--- Exercise aim ---
Extend the court order on the bond deposit motion past its last sentence shown.

[Begin Selected excerpt]

Summary
denying the government's motion to apply bond deposit to restitution
Summary of this case from United States v. SalyerOpinion
Case No. 11-CR-80211-MARRA
02-21-2013
ORDER DENYING GOVERNMENT'S MOTION TO APPLY BOND
DEPOSIT FOR PARTIAL PAYMENT OF RESTITUTION
This matter is before the Court pursuant to an Order of Reference from United States District Judge Kenneth A. Marra [DE 131]. Before the Court is the Government's Motion to Apply Bond Deposit for Partial Payment of Restitution [DE 128], to which Defendant Gonzalez responded on November 21, 2012 [DE 130]. On January 3, 2013, the undersigned conducted an evidentiary hearing. At the conclusion of the evidentiary hearing, the Government requested time to obtain the transcript of Defendant Gonzalez's change of plea hearing and file a supplemental memorandum of law with regard to its motion. The Court granted that request, see DE 137, and the Government filed its supplemental memorandum on February 11, 2013. Although the Court also afforded Gonzalez an opportunity to file a response to the supplemental memorandum, she failed to do so. Accordingly, the matter is now ripe for disposition.

[End Selected excerpt]
[Begin Source material]

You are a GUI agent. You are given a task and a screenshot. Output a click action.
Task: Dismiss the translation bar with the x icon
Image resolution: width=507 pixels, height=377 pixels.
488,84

[End Source material]

--- Answer for the task ---
I. Background
On December 21, 2011, a grand jury sitting in this District returned an Indictment charging Defendant Ketty Gonzalez with mail fraud in violation of Title 18, United States Code, Section 1341 and conspiracy to commit mail fraud in violation of Title 18, United States Code, Section 1349. DE 1. On January 20, 2012, Gonzalez appeared before a United States Magistrate Judge for a detention hearing and was ordered released on a $100,000 personal surety bond and a $30,000 bond secured by a 10 percent cash deposit with the court. The bonds were co-signed by Guillermo Ramos, Martin Gonzalez, and Marie Gonzalez. Pursuant to the terms of the $30,000 bond, Ramos deposited $3,000 with the Clerk of the Court.
On February 24, 2012, Gonzalez pled guilty to Count One of the Indictment, conspiracy to commit mail fraud. See DE 74. As part of her plea agreement, Gonzalez agreed that she would "make a partial payment of restitution in the amount of $3,000 at the time of sentencing." Plea Agmt. ¶ 14, DE 75. On May 18, 2012, Gonzalez was sentenced to 30 months in prison. See DE 114. Approximately six months later, Gonzalez and the Government filed cross-motions: the Government asks that the $3,000 deposited on Gonzalez's behalf be applied to the payment of her court-ordered restitution [DE 128], and Gonzalez asks that the money be returned to Ramos [DE 129].
Gonzalez's motion has not been referred to the undersigned for disposition.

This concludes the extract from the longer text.